1815: Napoleon Bona-parte meets his Waterloo as British and Prussian troops defeat the French in Belgium.

1873: Suffragist Susan B. Anthony is found guilty by a judge in Canandaigua, N.Y., of breaking the law by casting a vote in the 1872 presidential election.

1908: William Howard Taft is nominated for president by the Republican National Convention in Chicago.

VINDICATOR FILES

1988: Salem Mayor Alvahnm Mondell says male strippers at the Hunt Club Foxes Den went too far in their last performance and he warns that if dancers don’t keep their shorts on and avoid direct contact with the audience the next time they perform, police will step in.

William G. Lyden Jr. receives the 1988 Distinguished Citizen Award from the Youngstown State University Alumni Association.

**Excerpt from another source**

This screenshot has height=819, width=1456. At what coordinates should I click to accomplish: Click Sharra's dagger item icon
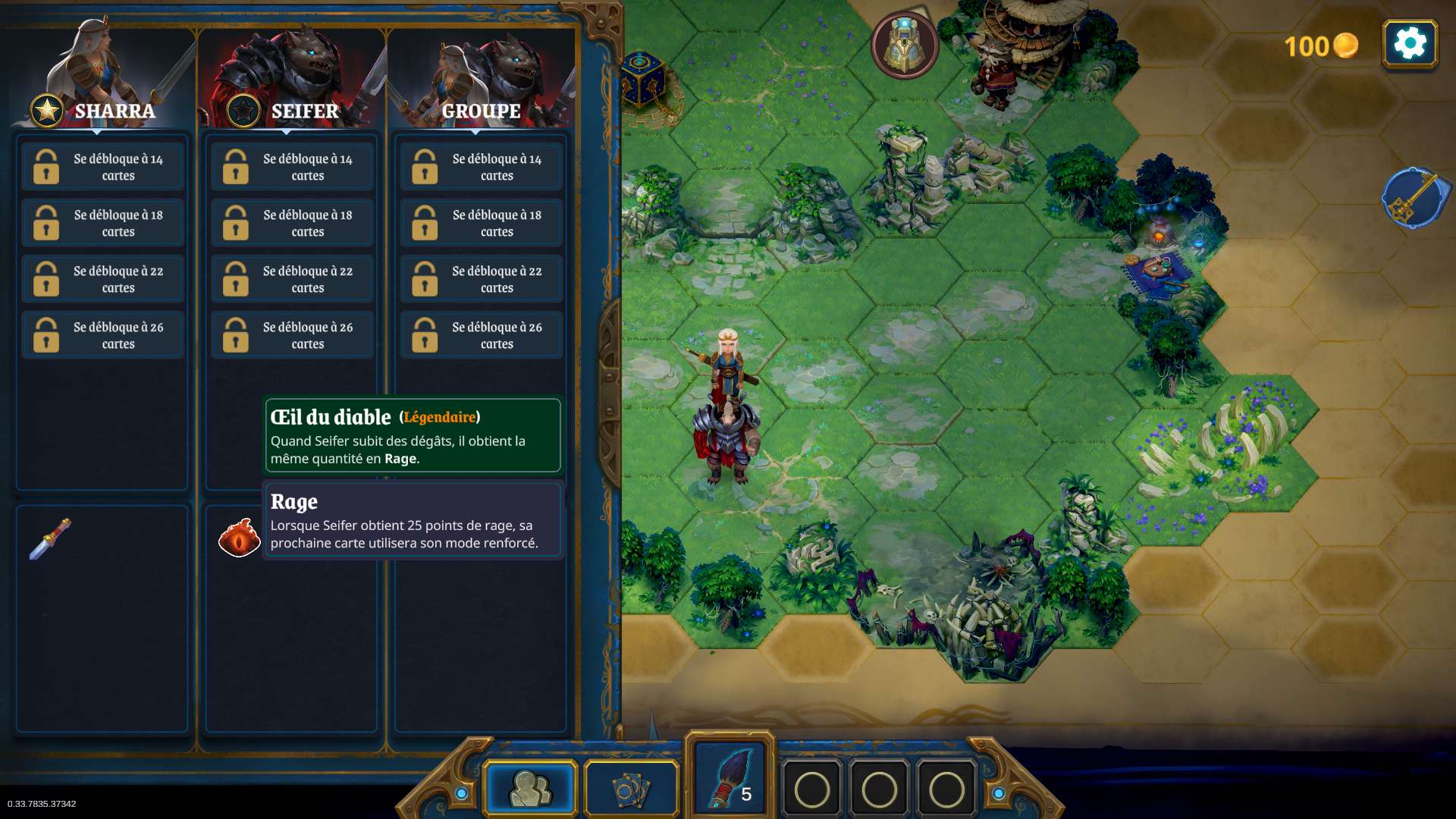(50, 538)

Youngstown officials are considering delaying a $2 million renovation of Federal Street from the fall until spring of 1989 so that all of the work can be completed in one construction season.

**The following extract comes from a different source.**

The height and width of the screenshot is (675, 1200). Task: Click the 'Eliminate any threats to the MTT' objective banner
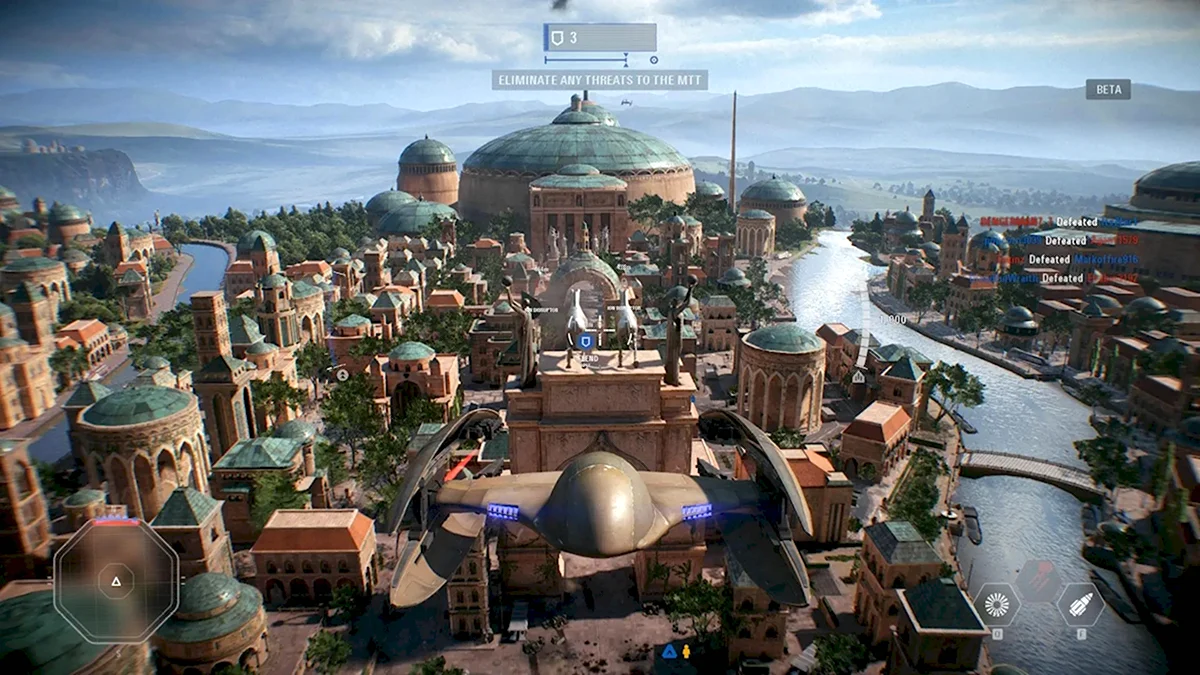599,80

1973: Starring in “Guys and Dolls” at the Kenley Players at the Packard Music Hall in Warren, David Birney and Meredith Baxter.

Dean J. Ortner of Wakeman, a noted stunt flyer who took part in a recent air show at Youngstown Executive Airport, is killed in a crash of his converted P-51 airplane at Shelby Community Airport.

The Youngstown area will receive almost $90,000 in federal Safe Streets Crime-Fighting Funds distributed by the state.

1963: The Youngstown Board of Education approves an eight-room addition for Monroe School that will cost $176,545.

A black-powder bomb explodes outside Coutris Restaurant at Market Street and E. Myrtle Avenue scorching the brick but causing little damage.

1938: Agents reputed to represent Youngstown’s three major lottery houses are arrested as Police Chief Carl L. Olson seeks to make the case that Youngstown police have not relaxed their crackdown on the bug.

Three gunmen attempt to hold up the Engle News Agency, a bookie shop at 135 W. Federal St., but flee empty handed just before police arrive to close the place down.

Federal Judge Albert B. Maris in Philadelphia rules as unconstitutional a regulation of the Minersville, Pa., public school board that pupils must salute the American flag despite religious beliefs.